### [THE PROBLEM]
Wherever "agent" shows up in the records below, copy the whole line.

──────

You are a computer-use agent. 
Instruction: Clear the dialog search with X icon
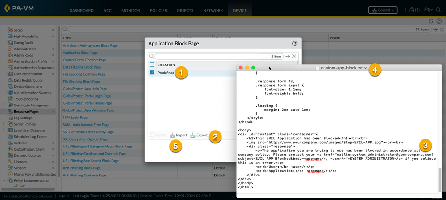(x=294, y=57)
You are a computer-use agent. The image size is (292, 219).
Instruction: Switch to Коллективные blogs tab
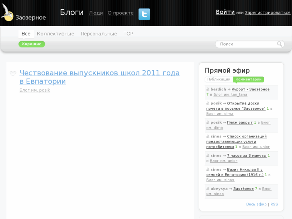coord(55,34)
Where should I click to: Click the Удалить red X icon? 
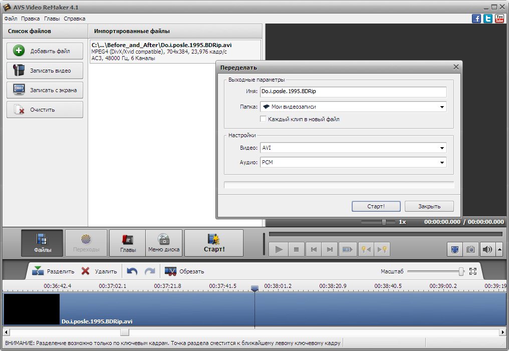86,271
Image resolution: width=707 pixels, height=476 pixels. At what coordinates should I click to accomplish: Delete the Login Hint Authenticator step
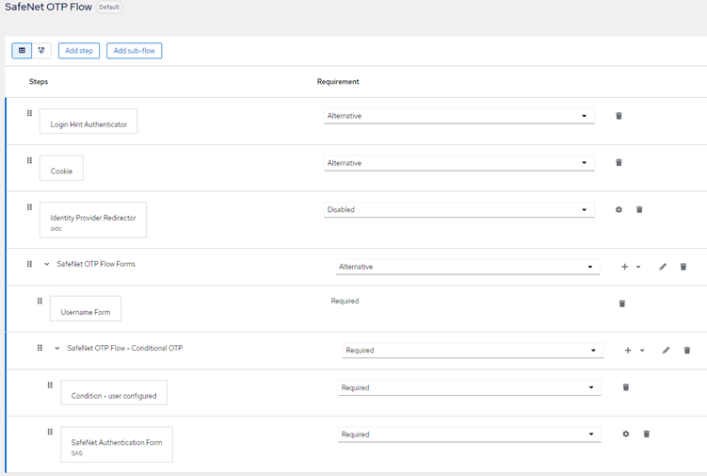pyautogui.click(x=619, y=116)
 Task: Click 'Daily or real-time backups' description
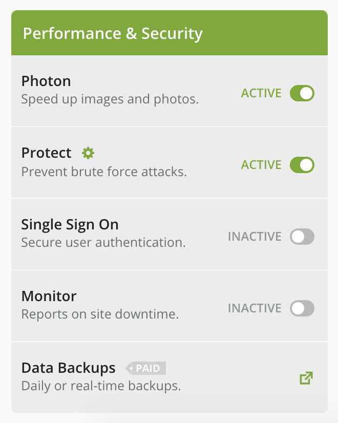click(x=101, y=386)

──────

### [EXPECTED OUTPUT]
You are a computer-use agent. 
You are a computer-use agent. The image size is (292, 219).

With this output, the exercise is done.